(Collected data entries)
* * *

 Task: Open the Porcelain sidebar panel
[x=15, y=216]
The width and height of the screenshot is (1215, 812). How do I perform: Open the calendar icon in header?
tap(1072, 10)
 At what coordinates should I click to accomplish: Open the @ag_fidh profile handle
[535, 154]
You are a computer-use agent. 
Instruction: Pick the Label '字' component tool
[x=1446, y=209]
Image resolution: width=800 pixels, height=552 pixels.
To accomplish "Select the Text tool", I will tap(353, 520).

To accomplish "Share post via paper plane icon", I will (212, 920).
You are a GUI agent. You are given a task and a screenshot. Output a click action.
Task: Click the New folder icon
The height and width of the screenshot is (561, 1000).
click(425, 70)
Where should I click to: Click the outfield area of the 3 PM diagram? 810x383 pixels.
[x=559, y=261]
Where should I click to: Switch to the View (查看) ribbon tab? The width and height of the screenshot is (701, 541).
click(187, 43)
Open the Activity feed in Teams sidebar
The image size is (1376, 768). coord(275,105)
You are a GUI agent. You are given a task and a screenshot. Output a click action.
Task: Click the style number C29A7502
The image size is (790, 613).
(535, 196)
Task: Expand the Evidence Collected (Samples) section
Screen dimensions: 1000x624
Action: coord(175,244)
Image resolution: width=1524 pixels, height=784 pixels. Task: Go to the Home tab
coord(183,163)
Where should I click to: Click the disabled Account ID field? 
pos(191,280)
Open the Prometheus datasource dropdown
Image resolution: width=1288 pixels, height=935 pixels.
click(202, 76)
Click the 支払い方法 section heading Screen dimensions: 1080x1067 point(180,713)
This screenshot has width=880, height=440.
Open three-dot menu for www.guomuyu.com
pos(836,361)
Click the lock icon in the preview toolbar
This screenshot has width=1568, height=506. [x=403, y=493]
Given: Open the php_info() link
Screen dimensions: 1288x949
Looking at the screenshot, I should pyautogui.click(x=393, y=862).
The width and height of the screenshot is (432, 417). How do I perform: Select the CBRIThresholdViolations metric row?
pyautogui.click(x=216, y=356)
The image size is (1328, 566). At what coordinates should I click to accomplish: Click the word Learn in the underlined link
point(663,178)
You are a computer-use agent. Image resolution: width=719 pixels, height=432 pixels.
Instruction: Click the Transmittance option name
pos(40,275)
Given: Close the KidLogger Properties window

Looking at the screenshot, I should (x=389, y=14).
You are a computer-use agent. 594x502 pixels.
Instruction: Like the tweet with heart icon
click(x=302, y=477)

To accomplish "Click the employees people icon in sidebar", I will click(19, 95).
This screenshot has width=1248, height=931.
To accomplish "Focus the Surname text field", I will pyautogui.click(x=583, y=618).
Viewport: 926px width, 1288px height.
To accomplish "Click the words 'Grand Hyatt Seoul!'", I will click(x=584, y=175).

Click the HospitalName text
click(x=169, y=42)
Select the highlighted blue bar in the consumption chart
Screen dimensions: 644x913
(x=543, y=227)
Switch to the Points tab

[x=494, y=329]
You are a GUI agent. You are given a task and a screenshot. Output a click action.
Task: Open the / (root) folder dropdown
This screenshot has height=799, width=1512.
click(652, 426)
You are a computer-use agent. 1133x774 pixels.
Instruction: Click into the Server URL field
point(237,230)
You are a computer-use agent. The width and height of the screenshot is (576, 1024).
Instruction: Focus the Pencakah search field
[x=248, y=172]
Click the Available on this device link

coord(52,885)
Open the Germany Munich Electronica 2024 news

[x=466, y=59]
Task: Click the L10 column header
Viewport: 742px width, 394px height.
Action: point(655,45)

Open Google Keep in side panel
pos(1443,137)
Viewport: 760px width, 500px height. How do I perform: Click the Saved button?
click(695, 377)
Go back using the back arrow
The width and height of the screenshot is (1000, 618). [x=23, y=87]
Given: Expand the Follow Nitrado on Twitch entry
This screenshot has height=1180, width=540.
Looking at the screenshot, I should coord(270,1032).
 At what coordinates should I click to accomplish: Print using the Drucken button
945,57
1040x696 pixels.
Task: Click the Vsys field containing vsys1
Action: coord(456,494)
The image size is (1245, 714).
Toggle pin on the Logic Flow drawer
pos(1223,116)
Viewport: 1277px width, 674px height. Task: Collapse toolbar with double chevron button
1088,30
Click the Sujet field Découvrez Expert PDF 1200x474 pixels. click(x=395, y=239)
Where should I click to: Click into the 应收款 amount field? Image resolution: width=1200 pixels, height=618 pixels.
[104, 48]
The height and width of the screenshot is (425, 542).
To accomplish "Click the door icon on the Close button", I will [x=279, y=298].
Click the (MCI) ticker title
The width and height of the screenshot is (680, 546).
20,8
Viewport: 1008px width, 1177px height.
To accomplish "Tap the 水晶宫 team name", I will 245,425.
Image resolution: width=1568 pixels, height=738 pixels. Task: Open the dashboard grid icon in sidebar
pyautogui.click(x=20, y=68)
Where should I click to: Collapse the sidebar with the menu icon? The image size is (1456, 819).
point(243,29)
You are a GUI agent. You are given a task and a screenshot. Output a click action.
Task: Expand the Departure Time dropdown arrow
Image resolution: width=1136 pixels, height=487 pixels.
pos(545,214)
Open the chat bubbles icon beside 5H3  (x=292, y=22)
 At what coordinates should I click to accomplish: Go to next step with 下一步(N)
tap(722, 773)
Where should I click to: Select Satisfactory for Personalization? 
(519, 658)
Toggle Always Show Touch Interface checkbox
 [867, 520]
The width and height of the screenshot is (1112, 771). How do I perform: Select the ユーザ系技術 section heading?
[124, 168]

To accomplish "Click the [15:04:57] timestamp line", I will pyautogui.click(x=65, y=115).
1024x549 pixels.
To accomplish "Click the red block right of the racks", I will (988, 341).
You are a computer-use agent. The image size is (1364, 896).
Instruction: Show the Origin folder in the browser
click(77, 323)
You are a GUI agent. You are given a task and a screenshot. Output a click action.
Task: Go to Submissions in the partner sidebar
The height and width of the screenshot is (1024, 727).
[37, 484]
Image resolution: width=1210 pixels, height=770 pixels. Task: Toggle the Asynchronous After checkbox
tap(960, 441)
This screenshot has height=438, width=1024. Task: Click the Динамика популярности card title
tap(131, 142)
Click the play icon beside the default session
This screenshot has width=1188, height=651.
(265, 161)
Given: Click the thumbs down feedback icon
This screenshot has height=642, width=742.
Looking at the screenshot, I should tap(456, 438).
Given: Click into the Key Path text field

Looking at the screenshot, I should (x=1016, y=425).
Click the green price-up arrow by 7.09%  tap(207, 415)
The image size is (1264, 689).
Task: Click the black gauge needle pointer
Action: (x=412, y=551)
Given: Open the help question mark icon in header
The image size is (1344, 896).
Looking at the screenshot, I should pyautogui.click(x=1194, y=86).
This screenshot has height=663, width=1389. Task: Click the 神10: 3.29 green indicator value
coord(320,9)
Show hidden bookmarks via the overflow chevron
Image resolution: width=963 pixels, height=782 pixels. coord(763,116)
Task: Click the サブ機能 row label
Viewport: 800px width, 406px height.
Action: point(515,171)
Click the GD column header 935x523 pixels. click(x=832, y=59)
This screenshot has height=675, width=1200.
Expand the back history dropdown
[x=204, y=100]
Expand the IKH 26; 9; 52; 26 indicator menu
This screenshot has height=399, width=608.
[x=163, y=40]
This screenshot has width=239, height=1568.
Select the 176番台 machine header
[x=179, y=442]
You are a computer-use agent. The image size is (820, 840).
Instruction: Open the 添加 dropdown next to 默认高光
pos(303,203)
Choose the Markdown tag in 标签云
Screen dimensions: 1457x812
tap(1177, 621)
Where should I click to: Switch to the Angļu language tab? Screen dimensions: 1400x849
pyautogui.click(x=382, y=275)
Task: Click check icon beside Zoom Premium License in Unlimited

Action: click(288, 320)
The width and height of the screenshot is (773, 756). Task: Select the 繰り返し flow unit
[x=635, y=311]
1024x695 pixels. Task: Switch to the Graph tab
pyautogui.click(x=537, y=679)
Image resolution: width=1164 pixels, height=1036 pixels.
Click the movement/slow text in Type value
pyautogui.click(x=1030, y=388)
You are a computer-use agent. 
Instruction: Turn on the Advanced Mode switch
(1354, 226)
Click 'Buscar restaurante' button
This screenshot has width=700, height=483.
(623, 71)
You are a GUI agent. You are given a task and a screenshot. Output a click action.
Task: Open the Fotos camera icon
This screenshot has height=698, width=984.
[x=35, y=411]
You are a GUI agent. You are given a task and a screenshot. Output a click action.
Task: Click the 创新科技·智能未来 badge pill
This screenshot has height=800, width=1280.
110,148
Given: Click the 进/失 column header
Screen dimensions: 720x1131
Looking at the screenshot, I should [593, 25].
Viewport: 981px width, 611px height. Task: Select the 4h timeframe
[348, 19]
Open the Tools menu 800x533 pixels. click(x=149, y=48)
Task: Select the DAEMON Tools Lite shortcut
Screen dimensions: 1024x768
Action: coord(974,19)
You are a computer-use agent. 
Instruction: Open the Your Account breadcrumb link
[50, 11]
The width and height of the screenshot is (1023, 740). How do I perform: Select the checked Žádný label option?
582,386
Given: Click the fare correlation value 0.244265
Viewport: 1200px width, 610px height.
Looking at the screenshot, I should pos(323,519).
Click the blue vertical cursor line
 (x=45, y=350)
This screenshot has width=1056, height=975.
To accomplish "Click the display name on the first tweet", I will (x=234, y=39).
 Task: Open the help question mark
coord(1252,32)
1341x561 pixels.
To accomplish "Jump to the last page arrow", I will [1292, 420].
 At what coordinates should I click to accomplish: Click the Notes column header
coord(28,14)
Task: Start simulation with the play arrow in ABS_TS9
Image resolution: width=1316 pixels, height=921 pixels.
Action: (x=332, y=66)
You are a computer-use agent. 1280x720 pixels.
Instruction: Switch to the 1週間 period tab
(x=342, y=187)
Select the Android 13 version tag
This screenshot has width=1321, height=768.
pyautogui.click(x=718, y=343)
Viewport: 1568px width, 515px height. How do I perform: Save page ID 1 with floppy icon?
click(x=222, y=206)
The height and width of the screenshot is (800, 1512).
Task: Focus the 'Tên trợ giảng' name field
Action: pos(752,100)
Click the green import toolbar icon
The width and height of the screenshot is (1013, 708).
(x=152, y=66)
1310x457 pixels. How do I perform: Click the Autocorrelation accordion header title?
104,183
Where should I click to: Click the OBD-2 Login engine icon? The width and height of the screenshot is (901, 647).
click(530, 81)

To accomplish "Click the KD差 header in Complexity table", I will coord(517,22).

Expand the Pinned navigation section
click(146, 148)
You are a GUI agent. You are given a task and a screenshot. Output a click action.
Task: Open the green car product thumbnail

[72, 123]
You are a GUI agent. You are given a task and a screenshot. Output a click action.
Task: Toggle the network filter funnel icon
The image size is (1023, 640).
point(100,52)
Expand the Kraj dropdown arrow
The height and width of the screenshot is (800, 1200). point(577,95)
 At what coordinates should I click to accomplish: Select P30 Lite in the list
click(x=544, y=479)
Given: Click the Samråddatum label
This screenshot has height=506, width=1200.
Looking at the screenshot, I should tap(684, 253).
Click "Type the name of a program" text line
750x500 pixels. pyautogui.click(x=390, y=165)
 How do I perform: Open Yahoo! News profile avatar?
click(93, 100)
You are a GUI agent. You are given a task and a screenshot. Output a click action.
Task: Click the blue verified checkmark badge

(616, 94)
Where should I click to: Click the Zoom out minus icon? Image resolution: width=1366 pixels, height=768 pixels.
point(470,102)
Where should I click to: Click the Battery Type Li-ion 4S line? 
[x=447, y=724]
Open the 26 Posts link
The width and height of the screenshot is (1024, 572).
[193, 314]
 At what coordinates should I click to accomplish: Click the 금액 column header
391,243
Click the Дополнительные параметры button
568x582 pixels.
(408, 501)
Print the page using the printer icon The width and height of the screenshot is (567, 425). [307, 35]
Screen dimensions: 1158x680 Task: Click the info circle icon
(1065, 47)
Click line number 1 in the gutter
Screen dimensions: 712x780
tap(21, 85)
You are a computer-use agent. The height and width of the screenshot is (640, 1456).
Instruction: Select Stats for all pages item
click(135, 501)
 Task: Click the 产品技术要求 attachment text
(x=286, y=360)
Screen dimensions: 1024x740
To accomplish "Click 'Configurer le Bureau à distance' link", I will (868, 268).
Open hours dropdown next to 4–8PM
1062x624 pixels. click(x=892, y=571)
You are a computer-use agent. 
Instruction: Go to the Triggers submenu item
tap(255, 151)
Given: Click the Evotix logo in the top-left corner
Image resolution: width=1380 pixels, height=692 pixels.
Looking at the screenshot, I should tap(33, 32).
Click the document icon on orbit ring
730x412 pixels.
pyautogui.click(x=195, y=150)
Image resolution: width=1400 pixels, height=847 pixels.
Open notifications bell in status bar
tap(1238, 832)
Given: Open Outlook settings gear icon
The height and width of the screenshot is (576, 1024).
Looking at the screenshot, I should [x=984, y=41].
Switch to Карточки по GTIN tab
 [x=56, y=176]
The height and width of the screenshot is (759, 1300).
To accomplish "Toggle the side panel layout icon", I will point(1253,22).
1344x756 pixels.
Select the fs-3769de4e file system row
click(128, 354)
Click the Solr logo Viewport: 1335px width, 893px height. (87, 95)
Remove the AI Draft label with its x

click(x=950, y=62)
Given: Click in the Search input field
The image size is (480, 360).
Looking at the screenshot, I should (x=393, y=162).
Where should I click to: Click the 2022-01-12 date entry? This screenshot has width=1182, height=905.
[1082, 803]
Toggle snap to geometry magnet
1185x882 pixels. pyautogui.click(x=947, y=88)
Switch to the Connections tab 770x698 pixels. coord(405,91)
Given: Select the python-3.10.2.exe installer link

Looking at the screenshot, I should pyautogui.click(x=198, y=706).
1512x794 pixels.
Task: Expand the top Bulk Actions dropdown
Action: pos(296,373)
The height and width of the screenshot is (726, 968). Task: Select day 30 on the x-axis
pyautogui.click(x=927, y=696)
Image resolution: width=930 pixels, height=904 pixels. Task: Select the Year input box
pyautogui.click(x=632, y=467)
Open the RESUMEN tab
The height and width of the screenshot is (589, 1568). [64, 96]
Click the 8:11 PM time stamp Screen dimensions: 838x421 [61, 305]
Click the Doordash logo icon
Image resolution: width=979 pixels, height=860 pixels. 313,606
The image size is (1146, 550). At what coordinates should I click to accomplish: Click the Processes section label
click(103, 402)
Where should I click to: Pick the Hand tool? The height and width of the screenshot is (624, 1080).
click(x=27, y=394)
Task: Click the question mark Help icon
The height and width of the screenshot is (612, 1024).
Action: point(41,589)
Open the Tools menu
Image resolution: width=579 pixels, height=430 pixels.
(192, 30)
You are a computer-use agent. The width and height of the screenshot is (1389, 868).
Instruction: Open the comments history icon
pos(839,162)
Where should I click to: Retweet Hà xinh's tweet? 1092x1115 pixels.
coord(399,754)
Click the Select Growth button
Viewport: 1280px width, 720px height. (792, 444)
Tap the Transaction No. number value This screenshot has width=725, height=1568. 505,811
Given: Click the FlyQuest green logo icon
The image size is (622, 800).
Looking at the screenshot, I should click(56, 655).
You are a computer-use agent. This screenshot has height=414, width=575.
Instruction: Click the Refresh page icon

* * *

Whenever the string "number" shows up in a line above, copy that line.

Task: Click the style number C29A7502
Click line number 1 in the gutter
Tap the Transaction No. number value This screenshot has width=725, height=1568. 505,811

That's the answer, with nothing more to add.